Indian writer, editor and journalist

Prakash N. Shah (born 12 September 1940) is an Indian writer, editor and journalist from Gujarat, India. He was appointed the president of Gujarati Sahitya Parishad (Gujarati Literary Council) in 2020.

== Early life ==
Prakash N. Shah was born to his father Naveenchandra Lalbhai and mother Induben on 12 September 1940 in Manasa, Gujarat. His father's business career led to his primary education in Amritsar and Vadodara. He completed his secondary education from Sarasvati Mandir High School, Maninagar, Ahmedabad. He received M.A. in political science.

== Career ==
In 1965, Shah joined H. K. Arts College, Ahmedabad as a professor of political science. Earlier, he was involved in a creative and ideological awareness campaign of a youth organisation named 'Aarat'. He was also active in the editing work of Vishvamanav magazine and the activities of Gandhi Shanti Prasthan. In 1971, he quit his job as a professor and joined the Sardar Patel University, Vallabh Vidyanagar, as a co-editor in the Gyangangotri book series with Bhogilal Gandhi.

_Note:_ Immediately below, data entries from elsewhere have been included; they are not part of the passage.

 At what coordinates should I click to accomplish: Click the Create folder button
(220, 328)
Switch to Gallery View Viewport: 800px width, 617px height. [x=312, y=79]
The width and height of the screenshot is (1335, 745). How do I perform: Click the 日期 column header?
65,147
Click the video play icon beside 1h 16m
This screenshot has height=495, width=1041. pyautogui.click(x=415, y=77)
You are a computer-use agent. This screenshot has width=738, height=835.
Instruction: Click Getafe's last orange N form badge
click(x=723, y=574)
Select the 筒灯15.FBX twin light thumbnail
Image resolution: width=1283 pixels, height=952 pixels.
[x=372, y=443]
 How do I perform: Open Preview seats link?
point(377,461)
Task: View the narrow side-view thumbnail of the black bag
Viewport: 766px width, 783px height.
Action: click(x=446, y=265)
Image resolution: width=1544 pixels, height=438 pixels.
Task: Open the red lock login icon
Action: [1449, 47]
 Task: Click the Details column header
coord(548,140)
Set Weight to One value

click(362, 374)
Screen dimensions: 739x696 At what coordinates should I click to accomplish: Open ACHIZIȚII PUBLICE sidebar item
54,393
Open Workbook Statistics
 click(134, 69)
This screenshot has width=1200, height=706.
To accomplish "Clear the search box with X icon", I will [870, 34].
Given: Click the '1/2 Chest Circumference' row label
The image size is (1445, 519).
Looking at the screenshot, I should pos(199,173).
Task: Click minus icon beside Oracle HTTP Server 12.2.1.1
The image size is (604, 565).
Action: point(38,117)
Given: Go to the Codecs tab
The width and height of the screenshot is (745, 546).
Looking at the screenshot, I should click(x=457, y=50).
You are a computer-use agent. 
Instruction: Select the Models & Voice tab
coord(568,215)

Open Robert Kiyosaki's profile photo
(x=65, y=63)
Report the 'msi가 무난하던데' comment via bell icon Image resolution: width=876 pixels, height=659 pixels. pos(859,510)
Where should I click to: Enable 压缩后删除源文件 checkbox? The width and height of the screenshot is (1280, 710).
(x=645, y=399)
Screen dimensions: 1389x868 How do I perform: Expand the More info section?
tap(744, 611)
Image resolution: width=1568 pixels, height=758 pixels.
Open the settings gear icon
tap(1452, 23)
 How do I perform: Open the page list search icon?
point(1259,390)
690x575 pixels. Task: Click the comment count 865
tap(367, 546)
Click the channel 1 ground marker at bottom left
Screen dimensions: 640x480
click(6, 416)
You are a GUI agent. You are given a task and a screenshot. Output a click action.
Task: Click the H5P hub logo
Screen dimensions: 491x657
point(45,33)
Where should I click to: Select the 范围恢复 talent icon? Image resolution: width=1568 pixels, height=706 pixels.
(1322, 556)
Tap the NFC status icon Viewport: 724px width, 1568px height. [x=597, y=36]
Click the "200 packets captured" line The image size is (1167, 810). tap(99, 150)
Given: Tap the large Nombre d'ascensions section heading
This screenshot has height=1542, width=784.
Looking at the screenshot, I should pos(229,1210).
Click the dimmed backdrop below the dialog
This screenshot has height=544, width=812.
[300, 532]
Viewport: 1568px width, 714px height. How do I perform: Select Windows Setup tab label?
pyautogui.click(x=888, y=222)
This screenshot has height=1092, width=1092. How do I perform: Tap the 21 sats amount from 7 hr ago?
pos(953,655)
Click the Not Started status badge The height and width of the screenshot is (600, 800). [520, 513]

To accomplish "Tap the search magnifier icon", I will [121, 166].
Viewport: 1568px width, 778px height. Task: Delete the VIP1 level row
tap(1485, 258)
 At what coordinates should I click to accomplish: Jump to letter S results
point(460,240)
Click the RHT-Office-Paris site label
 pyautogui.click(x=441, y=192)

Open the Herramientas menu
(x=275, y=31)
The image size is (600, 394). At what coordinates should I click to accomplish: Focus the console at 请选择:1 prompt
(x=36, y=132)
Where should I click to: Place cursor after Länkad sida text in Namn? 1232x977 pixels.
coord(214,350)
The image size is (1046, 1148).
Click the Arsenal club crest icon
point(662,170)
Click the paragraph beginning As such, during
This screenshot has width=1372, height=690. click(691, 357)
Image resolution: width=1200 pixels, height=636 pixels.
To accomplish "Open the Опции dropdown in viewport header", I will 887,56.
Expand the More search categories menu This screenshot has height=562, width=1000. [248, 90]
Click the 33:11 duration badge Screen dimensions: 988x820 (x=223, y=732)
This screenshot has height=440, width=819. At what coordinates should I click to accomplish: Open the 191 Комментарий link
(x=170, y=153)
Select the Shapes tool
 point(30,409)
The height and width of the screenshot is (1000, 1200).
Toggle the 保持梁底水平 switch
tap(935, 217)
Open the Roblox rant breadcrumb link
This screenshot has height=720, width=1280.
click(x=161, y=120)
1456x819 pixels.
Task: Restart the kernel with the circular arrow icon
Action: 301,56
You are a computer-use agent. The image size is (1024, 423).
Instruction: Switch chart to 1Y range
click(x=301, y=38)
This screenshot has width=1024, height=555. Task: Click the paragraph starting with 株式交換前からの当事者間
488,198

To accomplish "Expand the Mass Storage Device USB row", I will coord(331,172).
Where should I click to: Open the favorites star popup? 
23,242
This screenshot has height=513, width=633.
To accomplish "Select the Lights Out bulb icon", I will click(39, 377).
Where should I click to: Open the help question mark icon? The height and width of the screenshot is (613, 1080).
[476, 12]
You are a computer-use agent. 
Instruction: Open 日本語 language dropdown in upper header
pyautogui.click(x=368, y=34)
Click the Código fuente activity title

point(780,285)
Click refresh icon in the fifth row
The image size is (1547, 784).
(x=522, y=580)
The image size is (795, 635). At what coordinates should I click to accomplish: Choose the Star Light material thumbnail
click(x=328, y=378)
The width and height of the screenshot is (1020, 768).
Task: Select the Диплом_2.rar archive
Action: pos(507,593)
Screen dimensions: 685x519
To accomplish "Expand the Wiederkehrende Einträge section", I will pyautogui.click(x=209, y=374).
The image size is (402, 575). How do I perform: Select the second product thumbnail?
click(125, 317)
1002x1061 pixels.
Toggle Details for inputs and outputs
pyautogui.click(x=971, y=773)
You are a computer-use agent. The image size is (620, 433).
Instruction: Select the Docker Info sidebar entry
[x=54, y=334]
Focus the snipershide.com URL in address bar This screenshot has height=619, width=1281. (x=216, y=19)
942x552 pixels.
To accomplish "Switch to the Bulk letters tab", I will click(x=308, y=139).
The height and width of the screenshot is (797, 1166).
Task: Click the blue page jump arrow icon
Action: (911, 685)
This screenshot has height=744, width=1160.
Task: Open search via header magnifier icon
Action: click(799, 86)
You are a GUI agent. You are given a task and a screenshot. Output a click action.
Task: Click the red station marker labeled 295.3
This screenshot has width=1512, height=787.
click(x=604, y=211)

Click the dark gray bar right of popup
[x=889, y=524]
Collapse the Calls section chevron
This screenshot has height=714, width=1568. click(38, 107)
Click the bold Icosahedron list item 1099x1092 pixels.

In 1974, Shah participated in Navnirman Andolan. He was co-secretary of the Janata Morcha. During the political chaos of the emergency, he was arrested under a MISA in a protest against the abolition of civil rights. Initially he was placed in Palanpur sub-jail and then shifted to the central jail of Vadodara for ten months (till January 1977). Later, he became active in journalism. He remained associated with the JanSata-Loksata newspaper till 1990. He also wrote in newspapers like Divya Bhaskar, Gujarat Today, Gujarat Mitra and Samkalin. He served for four years as an administrative secretary of the Gujarati Sahitya Parishad.

He is well known as editor of the Nirikshak magazine. His preface to Maari Vachankatha (Manubhai Pancholi), Rudraveena no Zankar (Bhanu Adhvaryu) and the Gujarati translation of Acharya Kripalani's autobiography is considered to be his significant work in Gujarati literature. He is currently the president of the Gujarati Sahitya Parishad.

== Personal life ==
Shah is married to Naynabahen. They have two daughters.